Ladislaus received this communication with deep concern, and ordered its formal portions to be read to his chief advisers. The paper created intense agitation, especially the following passage: “Thus by profound dissimulation, the abandonment of that unity whereon alone can states establish permanence, or acquire cohesion of their essential elements, has the guilt of this crime been transferred from the persons really culpable to the crown of Bohemia. Such is the tendency of that insidious policy that I observe is being established in modern kingdoms. The royal power is constituted the executioner of decrees that it does not formulate, and is rendered the active oppressor of its own subjects by appeals to its overstrained religious sentiment. A sensitiveness hostile to the ordinary pursuits of men is cultivated that mistakes inquiry into nature’s truths for enmity to spiritual conceptions.

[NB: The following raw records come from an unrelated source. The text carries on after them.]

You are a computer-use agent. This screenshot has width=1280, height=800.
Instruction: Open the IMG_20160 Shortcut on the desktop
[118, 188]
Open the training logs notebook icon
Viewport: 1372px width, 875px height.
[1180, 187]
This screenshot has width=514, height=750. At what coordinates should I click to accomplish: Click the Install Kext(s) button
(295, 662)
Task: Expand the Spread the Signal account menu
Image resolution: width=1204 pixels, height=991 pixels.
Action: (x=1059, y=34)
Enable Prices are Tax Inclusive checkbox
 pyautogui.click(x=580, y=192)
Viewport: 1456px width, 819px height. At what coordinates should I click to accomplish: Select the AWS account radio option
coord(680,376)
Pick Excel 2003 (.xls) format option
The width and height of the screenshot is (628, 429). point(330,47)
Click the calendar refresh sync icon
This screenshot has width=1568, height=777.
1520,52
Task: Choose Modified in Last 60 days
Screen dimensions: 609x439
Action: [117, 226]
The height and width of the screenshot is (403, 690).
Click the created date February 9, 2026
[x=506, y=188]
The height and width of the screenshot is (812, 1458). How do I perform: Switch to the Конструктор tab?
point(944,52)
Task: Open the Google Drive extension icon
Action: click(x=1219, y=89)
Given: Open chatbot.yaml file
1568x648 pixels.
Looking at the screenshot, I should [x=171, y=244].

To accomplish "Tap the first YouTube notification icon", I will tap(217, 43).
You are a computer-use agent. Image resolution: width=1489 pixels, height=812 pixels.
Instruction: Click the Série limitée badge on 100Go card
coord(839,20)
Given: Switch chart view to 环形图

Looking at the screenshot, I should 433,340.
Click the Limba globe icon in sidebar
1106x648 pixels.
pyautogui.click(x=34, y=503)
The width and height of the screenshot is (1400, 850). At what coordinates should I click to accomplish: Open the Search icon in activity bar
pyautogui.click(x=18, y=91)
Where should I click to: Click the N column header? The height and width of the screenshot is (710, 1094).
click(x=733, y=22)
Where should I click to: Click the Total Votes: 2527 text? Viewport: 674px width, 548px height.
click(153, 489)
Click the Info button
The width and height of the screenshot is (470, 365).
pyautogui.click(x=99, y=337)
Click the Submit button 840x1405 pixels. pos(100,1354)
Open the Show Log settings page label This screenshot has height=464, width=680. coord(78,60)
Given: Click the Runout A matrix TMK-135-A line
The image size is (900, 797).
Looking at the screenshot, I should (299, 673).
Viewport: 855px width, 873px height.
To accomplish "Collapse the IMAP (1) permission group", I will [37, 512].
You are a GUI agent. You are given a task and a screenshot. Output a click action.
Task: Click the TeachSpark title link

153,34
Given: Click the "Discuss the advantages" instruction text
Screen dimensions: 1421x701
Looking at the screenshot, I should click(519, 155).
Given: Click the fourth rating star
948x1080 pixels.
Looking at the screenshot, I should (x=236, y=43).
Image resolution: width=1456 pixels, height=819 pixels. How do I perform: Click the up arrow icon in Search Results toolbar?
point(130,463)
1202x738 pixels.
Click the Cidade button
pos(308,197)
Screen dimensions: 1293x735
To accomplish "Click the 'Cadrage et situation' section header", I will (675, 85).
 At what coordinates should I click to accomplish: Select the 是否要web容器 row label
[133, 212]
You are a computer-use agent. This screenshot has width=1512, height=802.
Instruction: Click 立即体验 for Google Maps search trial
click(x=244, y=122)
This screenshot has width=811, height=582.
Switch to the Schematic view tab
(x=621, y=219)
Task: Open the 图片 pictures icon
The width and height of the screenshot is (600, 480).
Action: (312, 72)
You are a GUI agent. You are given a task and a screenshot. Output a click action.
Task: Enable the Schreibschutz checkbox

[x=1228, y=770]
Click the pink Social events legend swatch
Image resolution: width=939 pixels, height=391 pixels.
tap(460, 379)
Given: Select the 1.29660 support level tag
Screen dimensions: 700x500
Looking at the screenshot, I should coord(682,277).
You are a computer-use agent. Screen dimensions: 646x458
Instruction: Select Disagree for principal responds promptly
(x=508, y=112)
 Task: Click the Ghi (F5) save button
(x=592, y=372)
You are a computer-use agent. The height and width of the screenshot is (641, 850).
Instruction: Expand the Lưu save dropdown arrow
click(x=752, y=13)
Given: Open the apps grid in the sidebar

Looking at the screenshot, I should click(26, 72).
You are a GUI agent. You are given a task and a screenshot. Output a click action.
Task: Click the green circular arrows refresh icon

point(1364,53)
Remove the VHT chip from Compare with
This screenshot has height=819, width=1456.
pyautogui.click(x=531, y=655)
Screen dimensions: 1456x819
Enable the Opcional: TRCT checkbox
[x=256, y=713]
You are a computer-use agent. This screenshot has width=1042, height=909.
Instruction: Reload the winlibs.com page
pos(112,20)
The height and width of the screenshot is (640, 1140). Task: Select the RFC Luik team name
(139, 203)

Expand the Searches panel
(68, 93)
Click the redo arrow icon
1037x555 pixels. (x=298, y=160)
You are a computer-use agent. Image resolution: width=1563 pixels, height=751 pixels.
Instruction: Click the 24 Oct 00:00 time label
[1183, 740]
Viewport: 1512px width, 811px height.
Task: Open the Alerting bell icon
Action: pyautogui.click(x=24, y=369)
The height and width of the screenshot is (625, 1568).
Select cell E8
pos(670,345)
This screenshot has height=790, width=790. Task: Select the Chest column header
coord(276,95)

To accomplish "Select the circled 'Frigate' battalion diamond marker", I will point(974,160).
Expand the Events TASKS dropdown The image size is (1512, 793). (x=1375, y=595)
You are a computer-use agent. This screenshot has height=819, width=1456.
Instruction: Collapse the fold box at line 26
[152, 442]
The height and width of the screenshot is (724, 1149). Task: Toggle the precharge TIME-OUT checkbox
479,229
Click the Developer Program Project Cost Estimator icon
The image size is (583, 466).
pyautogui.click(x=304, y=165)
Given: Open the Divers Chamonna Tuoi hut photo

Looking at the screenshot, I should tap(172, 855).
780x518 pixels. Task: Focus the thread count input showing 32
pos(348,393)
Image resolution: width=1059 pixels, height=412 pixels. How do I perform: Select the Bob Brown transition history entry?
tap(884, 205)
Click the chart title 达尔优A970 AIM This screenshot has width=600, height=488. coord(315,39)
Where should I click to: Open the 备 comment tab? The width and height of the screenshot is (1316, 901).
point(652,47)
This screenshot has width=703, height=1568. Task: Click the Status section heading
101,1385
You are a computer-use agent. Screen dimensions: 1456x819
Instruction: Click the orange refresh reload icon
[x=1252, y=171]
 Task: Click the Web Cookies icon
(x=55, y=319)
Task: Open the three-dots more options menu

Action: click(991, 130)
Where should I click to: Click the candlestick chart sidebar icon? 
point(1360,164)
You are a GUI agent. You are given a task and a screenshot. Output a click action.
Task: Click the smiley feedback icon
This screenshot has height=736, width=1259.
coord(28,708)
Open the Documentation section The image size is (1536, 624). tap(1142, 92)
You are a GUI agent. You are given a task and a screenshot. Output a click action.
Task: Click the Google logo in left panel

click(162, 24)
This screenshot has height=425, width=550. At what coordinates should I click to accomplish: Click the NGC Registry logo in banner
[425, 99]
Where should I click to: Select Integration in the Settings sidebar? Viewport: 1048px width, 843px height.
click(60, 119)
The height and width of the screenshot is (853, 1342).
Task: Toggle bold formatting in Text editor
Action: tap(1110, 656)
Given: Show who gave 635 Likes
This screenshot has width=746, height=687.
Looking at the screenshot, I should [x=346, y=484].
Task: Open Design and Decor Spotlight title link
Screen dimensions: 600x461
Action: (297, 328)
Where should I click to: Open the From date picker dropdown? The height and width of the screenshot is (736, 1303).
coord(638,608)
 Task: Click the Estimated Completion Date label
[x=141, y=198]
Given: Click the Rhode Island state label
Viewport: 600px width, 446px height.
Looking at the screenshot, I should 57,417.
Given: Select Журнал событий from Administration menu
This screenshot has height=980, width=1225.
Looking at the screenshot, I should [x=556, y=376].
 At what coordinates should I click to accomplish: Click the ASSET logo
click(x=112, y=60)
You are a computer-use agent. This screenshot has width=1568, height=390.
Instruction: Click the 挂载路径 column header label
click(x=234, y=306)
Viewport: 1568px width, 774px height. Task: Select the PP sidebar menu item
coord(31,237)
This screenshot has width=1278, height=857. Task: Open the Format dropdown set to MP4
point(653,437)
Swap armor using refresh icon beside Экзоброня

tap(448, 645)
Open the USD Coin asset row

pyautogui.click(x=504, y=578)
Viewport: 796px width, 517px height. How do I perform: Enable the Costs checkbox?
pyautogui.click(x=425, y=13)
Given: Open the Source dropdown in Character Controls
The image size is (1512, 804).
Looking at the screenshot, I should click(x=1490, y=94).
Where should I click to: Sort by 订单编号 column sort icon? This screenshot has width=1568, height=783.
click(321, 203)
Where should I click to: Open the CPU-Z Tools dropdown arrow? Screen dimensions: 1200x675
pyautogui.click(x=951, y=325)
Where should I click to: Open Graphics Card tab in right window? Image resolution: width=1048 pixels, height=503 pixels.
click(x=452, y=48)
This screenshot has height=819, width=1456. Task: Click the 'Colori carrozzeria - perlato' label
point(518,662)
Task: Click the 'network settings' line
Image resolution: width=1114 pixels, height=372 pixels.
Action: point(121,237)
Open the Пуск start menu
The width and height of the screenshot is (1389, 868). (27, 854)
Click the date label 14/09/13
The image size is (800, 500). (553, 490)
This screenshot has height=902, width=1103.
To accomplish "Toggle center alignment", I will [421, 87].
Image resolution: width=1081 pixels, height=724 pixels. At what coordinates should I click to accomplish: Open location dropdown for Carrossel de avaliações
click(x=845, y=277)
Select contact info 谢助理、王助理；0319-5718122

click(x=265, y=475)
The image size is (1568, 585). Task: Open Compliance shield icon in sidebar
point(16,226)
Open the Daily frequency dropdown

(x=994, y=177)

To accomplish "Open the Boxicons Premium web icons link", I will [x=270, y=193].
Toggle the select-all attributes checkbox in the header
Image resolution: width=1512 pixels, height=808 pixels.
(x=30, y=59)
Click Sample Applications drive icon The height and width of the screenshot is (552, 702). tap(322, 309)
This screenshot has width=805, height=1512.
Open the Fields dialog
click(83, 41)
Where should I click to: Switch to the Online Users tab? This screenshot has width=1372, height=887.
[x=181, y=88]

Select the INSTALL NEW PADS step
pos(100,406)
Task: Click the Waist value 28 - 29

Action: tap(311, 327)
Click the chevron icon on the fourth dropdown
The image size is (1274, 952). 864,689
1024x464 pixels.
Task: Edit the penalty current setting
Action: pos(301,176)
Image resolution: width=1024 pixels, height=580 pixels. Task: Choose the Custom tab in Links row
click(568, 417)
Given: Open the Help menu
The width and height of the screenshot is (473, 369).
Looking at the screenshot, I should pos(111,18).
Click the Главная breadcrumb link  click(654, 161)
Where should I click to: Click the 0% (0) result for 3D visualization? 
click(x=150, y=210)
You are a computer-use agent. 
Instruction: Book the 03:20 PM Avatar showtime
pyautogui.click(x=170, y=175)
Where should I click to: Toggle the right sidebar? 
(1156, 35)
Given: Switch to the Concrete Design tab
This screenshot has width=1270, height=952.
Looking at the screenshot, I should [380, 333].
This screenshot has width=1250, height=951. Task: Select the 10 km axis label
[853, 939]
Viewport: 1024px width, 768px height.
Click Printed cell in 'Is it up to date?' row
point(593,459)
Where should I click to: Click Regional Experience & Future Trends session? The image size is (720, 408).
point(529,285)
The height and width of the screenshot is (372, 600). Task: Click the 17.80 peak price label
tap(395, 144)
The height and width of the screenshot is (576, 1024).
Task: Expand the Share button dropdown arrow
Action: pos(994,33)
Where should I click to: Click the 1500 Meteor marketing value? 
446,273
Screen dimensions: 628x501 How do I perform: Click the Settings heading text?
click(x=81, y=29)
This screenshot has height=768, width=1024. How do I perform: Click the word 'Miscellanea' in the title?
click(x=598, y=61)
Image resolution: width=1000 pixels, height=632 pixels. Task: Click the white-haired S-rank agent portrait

“The beneficence that supplies its myriad blessings to us from the limitless store of nature’s sweets and essences is banished from multitudes whose exhausted strength is famished by its loss. The nourishment that would mingle with our constituent elements, and fill them with life and energy, yielding health and cheerfulness, is brushed from hungry lips, and men are consigned to want, and waste, and the breaking down of tissues, decay, and disease and death. The divine gifts implanted in herb and fruit, whereof the human frame is but the inspissated combination, is banished from its natural completion in its application to human nourishment; and the supernal virtues of love, generosity, justice, and purity that are diffused through the charms and the riches of nature, and would adorn the human soul if instilled through nature’s bounties, are violently banished from society. Thus cruelty, treachery, hatred, and vicious destructiveness are being implanted in men’s hearts through denial of the enrichment that would infuse tenderness of fecling together with richness of the blood. Poverty of the mind springs from depravation of the body; and so long as men hate and persecute and torture, and deaden the sensibilities of their frame, the wonder of all creation, so long also must they inflict on themselves vices of the mind. As the world is filled with mortification of the one it droops and is cursed with the depravities and vices of the other. Virtue is generally good food, warmth, absence of anxiety, freedom from the despair in feelings that spring from wasted and unhealthy bodies, and the consequent fierce longings that produce a tendency in the very flesh to reproduce the same conditions that it sprang from. If the mass of mankind in our cities are not thus nurtured we must anticipate only fierce animosities and contentions. The spirit of persecution that now pervades Europe springs directly from the multiplied famines, pestilences, black deaths, and similar horrors, that have at length produced their natural result in the ferocity of the human soul.”

The Lady Judith and her son, and the Lady Ludmila, and Agaphia, Milada and other of their former co-sufferers continued to reside in quietness at Fürstenberg. Here Lord Drda, and Nicolas Jaroslav, and Sambor found always a ready welcome. Gradually the soothing alleviation of time replaced the keen sufferings of the moment with a subdued cheerfulness that welcomed sympathy and love with a profounder appreciation.

The monument to Solomon at Ofen, and the simpler memorial tomb of Boppo at Gran long expressed the high estimation extended to those honored and lamented worthies.